Concurrently, MARC has upgraded Tele-Flow Capital’s long-term rating to A+ID from AID in respect of Tele-Flow Capital’s RM10.0 million Junior IMTN Facility (Junior Notes). The upgrade in the long-term rating reflects MARC’s expectation of sustained high cash flow coverage for the notes with the completion of 128 out of 142 towers originally contemplated to be financed under the rated notes. The progressive reduction in availability under the Senior Facility commencing 2010 provides added assurance that Tele-Flow Capital will generate sufficient rental collections from financed towers, both present and future, over the remaining life of the transaction to meet the rated obligations. MARC had previously notched the Junior Notes three notches below the rating on the Senior Notes to reflect its subordination to the Senior Notes in respect of profit payment and principal repayment.

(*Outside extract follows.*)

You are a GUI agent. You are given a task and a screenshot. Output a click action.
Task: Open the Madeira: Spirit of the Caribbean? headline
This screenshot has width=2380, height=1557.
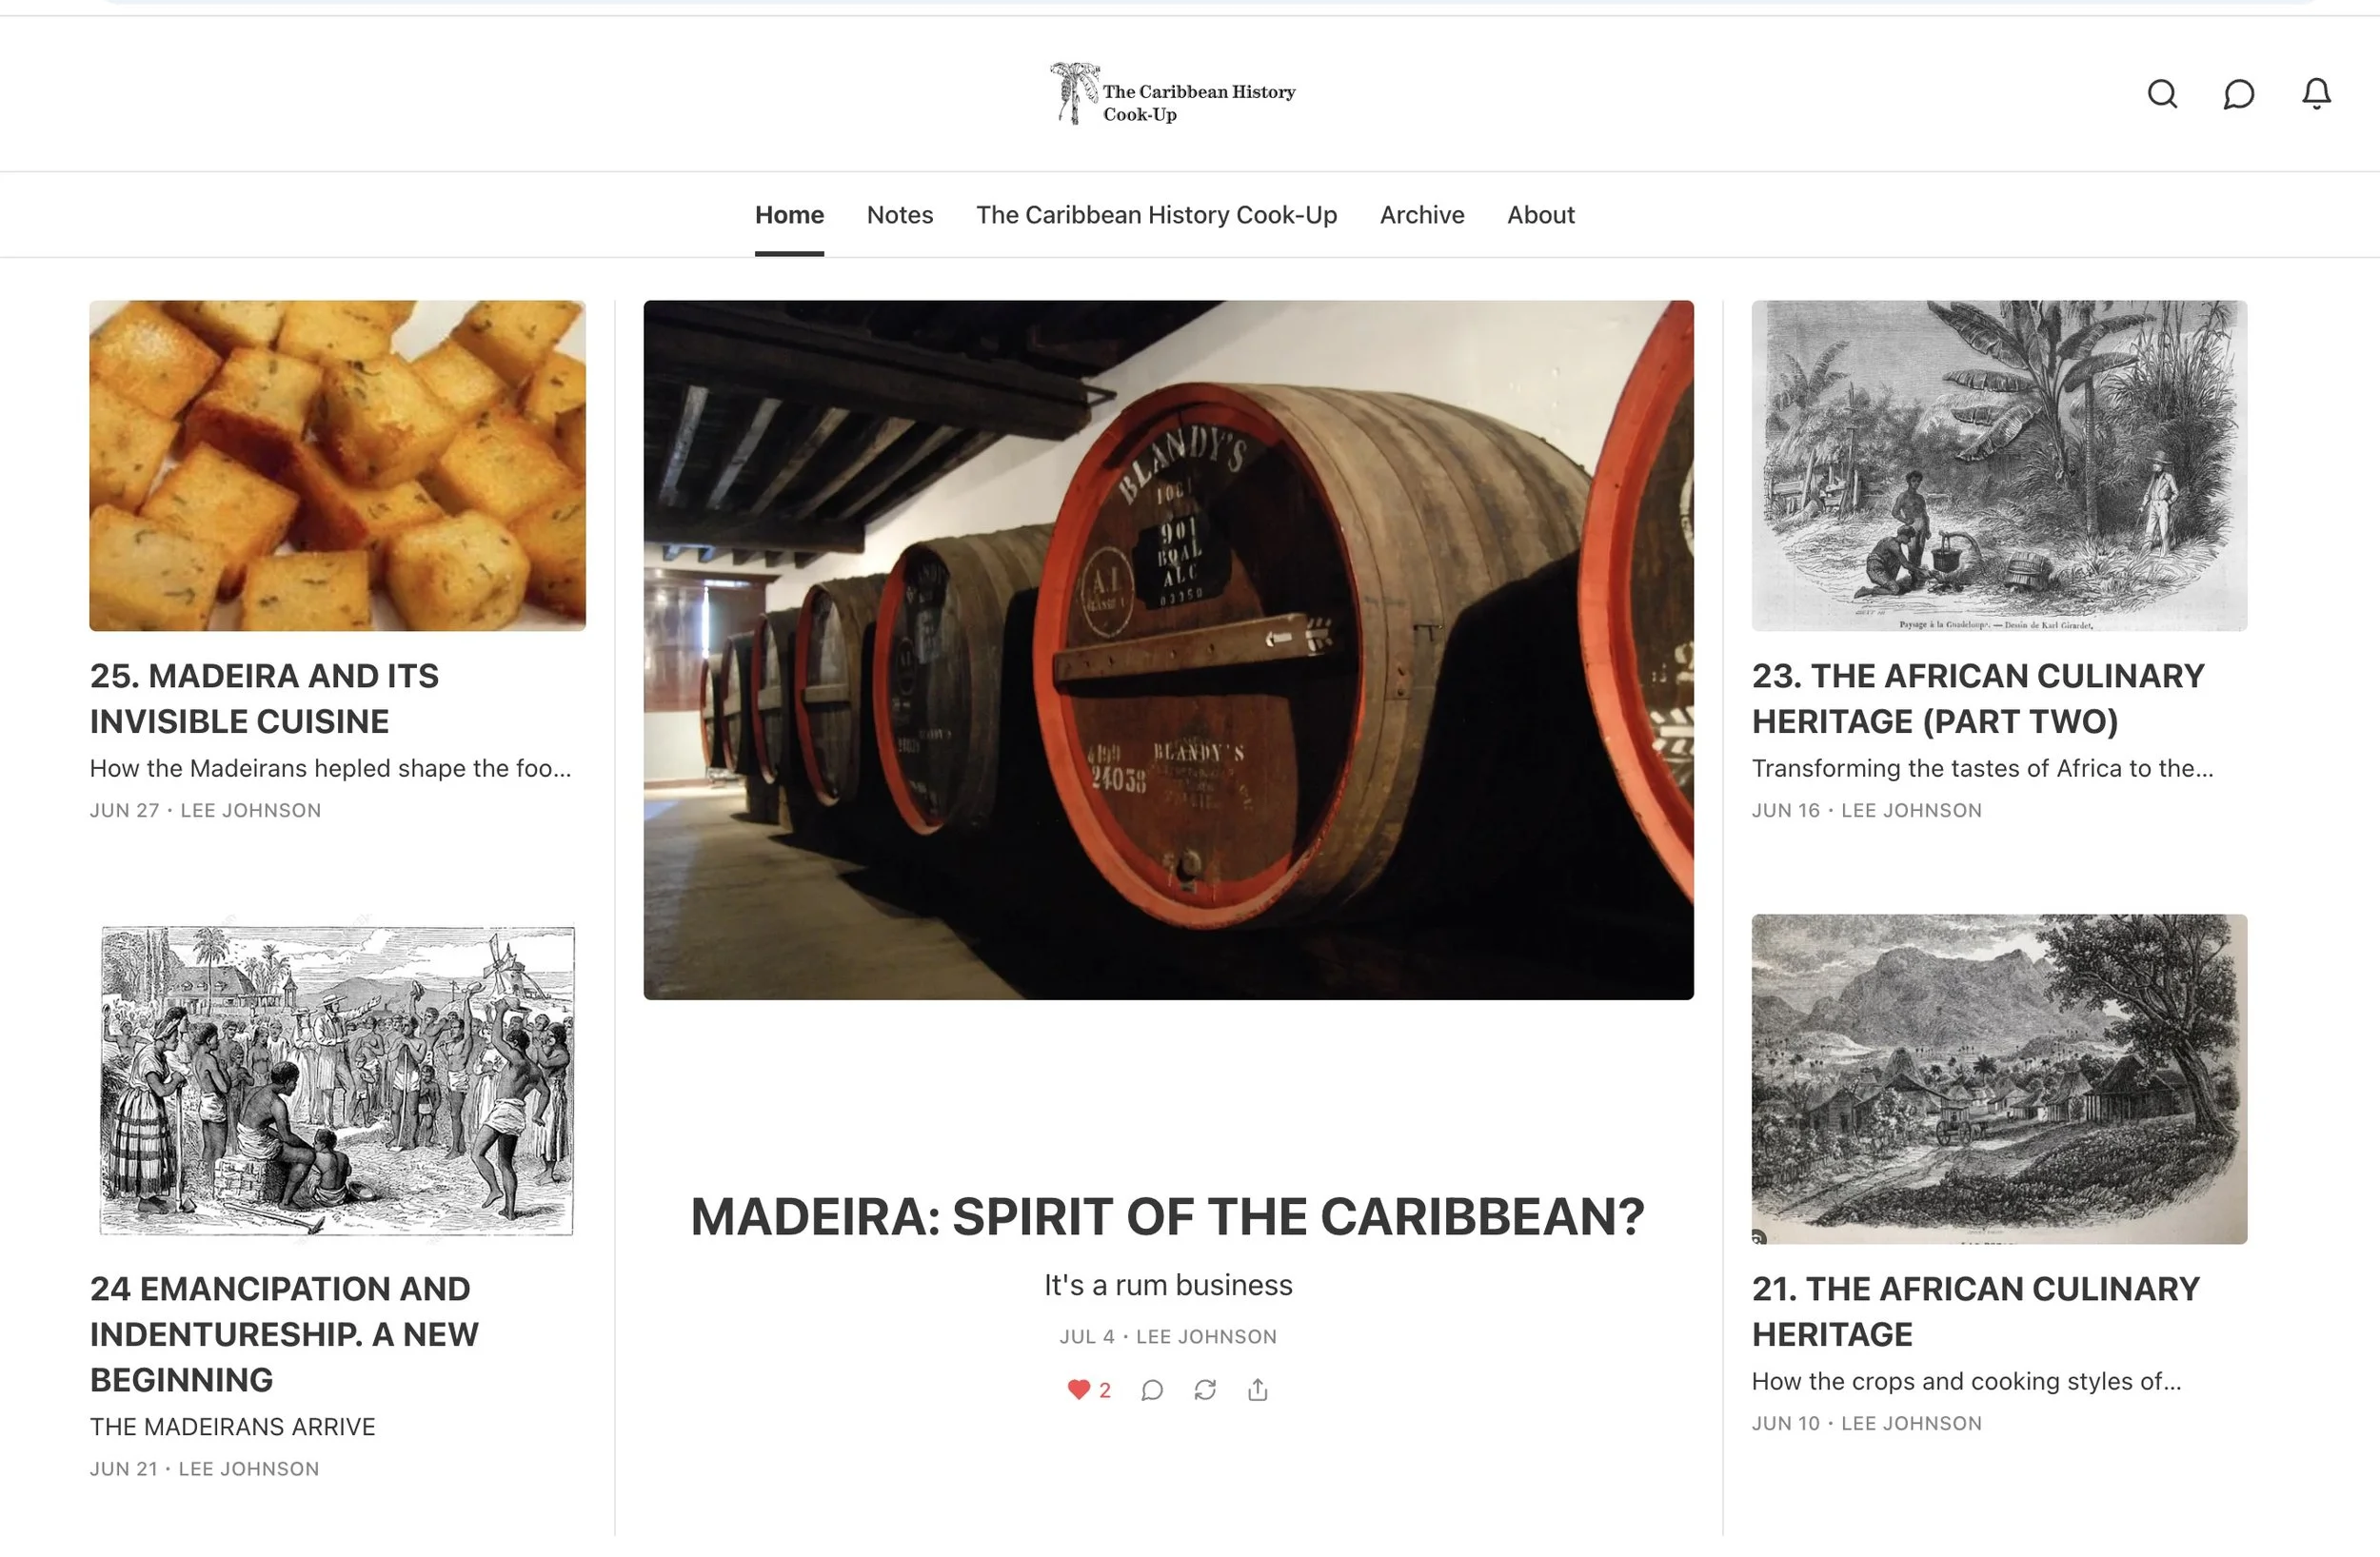point(1168,1216)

Tele-Flow Capital, wholly-owned by TCSB, was established for the purpose of issuing notes to fund the construction of towers and to acquire completed towers in Kedah. A 10-year Licence Agreement between YBSB and Celcom Axiata Bhd (formerly known as Celcom (Malaysia) Bhd), Maxis Broadband Sdn Bhd and Digi Telecommunications Sdn Bhd signed in April 2005 underpins the structured financing and stipulates the amount of monthly rental payments payable to YBSB by the telcos in accordance with an agreed license fee schedule. As consideration for providing management services, YBSB assigns the rental payments to TCSB, which in turn assigns the same to Tele-Flow Capital. The telcos use the towers on a shared basis with the quantum of the rental payments determined by factors such as the height of the respective tower, the number of telcos sharing the tower and variation orders for the tower (if any).

This contractual arrangement provides a high degree of visibility to the cash flow stream that supports the finance service cover ratios under the facility. As the telcos provide the main source of repayment for the notes, any significant deterioration in their credit profile may lead to a revision to the transaction’s ratings. The cash flow forecast exhibits resilience to the applied sensitivity and stress tests due to the good performance of the current asset pool. All simulated scenarios display an FSCR above the covenanted minimum FSCR of 1.5 times for both the Senior and Junior Notes. MARC notes that to date, rental payment performance of the telcos has been satisfactory. The risk of slow payment from the telcos is low in view of their credit standing and good payment track record, while Tele-Flow Capital makes continuous efforts to maximise telco tower sharing which will translate into higher rental income per tower.
 
Drawdown on the notes is restricted to completed towers, thus eliminating construction risk. To date, Tele-Flow Capital has issued RM60.0 million Senior Notes and RM5.0 million Junior Notes backed by the completion and acquisition of 128 towers. Tele-Flow Capital has pared down RM20.0 million of the Senior Notes and at present, RM40.0 million Senior Notes and RM5.0 million Junior Notes remain outstanding. Operational risks are considered low in view of the minimal maintenance required by TCSB. In addition, the transaction structure requires 60% of the monies from the collection account to be paid into a sinking fund account specifically earmarked for payment of principal and profits of the notes, thus mitigating liquidity risk. Operational risks are considered low in view of the minimal maintenance required on the towers. Nonetheless, event risk remains a concern as insurance procured on completed towers does not cover loss of revenue in the event any of the towers are destroyed.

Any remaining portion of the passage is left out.